# Carport post and footing repair...



## WES999 (Apr 12, 2014)

Well come to find out, the genius who built the carport set the 4 x 6 posts (non PT) on top of the dirt, no footing, no attachment at the top of the post. Posts are starting to rot on the bottom and carport has settled some. ( big surprise)

Here is my plan to repair, looking for comments, suggestions or anything I am forgetting.

Carport post and footing repair:

1.  Jack up carport to level, add temporary supports.

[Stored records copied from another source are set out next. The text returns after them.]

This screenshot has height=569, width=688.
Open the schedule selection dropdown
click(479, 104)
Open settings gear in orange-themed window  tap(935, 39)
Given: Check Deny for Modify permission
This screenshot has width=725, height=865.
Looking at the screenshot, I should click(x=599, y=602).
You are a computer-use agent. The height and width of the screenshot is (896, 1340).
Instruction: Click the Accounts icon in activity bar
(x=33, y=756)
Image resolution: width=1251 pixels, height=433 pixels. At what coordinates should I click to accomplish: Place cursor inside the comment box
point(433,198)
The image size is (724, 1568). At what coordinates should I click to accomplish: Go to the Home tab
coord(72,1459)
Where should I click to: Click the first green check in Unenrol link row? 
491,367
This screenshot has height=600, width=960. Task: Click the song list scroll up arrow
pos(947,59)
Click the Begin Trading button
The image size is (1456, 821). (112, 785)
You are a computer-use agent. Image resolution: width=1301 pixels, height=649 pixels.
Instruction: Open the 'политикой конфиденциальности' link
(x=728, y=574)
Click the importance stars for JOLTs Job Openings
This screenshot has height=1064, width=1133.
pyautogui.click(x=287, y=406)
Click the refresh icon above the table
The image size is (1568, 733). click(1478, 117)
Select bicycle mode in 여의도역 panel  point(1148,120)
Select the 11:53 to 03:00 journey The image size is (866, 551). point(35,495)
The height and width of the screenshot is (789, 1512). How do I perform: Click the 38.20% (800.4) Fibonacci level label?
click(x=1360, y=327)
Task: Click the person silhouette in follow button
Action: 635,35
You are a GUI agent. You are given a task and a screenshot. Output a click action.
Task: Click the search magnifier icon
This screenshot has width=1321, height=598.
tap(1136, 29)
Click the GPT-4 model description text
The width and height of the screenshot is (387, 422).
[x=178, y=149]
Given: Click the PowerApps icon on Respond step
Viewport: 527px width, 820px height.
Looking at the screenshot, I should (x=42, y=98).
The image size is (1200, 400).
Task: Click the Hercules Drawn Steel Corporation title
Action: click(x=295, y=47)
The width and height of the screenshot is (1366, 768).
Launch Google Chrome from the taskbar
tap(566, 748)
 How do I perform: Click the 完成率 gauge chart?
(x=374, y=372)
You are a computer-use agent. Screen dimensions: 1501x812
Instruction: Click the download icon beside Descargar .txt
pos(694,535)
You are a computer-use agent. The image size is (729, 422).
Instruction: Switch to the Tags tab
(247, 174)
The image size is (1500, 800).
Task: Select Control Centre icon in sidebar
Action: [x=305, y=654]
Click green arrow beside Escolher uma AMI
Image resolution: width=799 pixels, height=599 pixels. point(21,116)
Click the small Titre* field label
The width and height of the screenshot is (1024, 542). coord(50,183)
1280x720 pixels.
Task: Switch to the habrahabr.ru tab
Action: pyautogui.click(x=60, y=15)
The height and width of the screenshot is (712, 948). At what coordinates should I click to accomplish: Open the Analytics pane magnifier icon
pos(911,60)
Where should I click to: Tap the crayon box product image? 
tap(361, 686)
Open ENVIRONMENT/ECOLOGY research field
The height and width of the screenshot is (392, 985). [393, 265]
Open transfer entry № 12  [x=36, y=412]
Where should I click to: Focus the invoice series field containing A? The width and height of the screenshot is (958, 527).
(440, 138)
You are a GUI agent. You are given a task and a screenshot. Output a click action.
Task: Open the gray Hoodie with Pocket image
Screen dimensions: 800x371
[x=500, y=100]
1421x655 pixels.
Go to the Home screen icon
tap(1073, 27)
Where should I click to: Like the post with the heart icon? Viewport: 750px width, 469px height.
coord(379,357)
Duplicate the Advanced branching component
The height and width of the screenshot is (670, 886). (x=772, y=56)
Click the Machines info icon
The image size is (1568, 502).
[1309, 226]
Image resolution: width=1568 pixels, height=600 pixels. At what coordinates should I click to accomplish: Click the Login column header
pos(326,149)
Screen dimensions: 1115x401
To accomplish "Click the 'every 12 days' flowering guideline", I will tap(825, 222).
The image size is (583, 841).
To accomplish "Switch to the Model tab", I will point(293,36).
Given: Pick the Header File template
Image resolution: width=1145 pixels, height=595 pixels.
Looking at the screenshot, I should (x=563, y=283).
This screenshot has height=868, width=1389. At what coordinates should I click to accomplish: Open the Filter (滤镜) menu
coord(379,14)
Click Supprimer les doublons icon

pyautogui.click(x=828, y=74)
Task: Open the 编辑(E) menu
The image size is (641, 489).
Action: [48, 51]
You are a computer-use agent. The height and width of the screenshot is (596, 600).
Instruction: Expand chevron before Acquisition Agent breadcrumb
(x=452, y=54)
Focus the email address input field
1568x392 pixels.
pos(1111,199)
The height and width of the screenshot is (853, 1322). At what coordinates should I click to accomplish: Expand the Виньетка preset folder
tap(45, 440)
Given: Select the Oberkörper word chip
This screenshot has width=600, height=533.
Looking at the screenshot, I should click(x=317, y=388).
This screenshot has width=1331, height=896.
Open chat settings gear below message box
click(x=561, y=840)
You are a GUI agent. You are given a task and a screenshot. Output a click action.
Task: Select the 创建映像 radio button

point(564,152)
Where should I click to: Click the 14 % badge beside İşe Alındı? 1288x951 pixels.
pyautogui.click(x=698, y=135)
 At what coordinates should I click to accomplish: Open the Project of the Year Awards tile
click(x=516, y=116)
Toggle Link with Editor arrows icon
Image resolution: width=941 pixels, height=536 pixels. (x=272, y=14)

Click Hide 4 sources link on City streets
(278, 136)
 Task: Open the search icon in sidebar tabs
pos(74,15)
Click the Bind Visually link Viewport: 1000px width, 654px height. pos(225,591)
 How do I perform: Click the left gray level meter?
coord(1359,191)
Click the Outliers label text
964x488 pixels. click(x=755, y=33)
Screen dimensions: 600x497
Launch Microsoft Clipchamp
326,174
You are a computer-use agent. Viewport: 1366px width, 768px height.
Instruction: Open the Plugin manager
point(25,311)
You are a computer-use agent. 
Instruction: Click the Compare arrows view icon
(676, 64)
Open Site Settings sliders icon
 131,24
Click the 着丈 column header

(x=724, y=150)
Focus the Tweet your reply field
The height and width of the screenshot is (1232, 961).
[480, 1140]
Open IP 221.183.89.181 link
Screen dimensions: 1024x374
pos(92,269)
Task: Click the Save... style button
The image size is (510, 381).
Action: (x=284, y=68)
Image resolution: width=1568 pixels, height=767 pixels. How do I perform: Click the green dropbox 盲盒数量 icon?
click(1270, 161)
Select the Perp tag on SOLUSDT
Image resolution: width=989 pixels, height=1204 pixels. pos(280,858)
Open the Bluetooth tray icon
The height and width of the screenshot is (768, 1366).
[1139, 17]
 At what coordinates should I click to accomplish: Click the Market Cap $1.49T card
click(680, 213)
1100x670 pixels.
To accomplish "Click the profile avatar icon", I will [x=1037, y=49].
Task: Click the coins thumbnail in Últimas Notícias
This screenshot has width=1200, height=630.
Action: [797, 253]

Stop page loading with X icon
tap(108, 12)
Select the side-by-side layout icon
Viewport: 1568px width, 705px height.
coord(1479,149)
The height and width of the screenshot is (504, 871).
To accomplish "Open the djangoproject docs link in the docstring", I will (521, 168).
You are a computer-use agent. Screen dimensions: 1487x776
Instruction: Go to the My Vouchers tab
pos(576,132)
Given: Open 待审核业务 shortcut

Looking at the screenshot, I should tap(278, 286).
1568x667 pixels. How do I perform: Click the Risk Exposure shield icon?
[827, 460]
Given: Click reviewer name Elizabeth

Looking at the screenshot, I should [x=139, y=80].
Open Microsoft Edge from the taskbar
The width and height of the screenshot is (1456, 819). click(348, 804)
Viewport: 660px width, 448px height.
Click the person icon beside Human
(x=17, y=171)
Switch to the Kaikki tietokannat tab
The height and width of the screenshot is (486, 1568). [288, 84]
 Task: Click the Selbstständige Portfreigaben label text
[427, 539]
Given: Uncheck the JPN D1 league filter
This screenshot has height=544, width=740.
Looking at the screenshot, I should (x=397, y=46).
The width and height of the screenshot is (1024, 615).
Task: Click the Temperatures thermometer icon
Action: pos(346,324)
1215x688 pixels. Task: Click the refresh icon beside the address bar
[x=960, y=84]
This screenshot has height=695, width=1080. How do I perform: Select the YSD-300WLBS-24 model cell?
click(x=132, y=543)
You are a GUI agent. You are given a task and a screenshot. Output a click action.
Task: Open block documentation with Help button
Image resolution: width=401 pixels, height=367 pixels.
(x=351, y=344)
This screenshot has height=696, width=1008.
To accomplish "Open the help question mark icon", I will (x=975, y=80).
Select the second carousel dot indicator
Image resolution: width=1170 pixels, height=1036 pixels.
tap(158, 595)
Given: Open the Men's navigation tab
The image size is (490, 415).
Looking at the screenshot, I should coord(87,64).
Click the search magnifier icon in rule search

2.  Dig hole to frost line, (Mass. is 48”) flair out bottom of hole to make footing

3.  Add some gravel and compact.

4.  Use a 10” cardboard tube form with a trash bag on the bottom like this

http://www.finehomebuilding.com/how-to/video/build-a-deck-footings-piers.aspx


5.  Pour concrete, insert anchor bolts http://www.homedepot.com/p/Grip-Rit...anized-Anchor-Bolt-1-Pack-128GAB50E/203399746

6.  Attach 4x6 post base  http://www.homedepot.com/p/Simpson-...ble-Post-Base-ABA46Z/100375175?keyword=aba46z

7.  Use a 4X half base to attach top of post . http://www.homedepot.com/p/Simpson-Strong-Tie-Z-MAX-Galvanized-18-Gauge-4x-Half-Base-BC40Z/100375216

8.  Use new PT 4x6 posts.

Is 10" dia adequate for a footing? I could not find much info on carport footings,  but I did find a lot of info in deck footings, some were 12" or more.  Do I need any rebar in the footings? Some recommended adding some. Am I missing anything?

Thanks


----------



## semipro (Apr 12, 2014)

Sounds like you're on the right track. Fine Homebuilding is a great technical resource.  A few thoughts:
The diameter of the footing is dependent upon applied load and the load bearing capacity of the soil. I'd suggest you consult a local building inspector to determine what's commonly done in your area.
The footer at 10" diam. and 48" deep will be relatively heavy which is a good thing.  Concrete weighs about 150 lb per cubic ft.
I'm unclear on how you intend to attach the posts to the carport beams but a proper tie in using metal hardware (e.g. hurricane clips) or other means is required to prevent uplift in high winds. (I'm assuming you're planning on replacing the whole post here).
As shown in the video you linked to I'd bring the concrete above grade a bit to keep the hardware dry and to have your line trimmer beating on concrete not post.
Don't underestimate how corrosive the ACQ treated lumber can be.  Use hot dipped galvanized or SS fasteners.  I believe Simpson requires you use their fasteners or equivalent ones to meet performance specs. Don't assume you can use screws instead of the approved nails and meet specs.
Digging 48" can be tough.  Contracting someone to install augered anchors is an option.  I don't know the cost but its generally less disruptive than what you're planning with the digging.
Its unclear how your carport is built.  If racking is a possibility you may want to install some diagonal braces between posts and beams to prevent it.
Edit: A little re-bar installed vertically may help by tying your j-bolt together with the whole depth of the footing to provide better uplift protection.  It may be overkill but its easily done.  If done I'd try to link the j-bolt to the re-bar by putting a small bend in the top of the rebar and interlocking the j-bolt with it.  Seems like overkill though for an attached carport.


----------



## Highbeam (Apr 13, 2014)

I never understood those concrete tubes. Maybe it is a frost heave thing that we dont have in my climate. Here, we just fill the hole with cocrete and maybe use a hoop of the sonotube for the form above grade. 10" column is fine but the flared bottom should be much bigger. Concrete is cheap, go extra big if you are guessing.


----------



## peakbagger (Apr 13, 2014)

http://www.hotandcold.tv/professor hill.html Check out Dicks Hills paper on frost heaves in Maine which may change your concept on building a footing. If the fourth link down. 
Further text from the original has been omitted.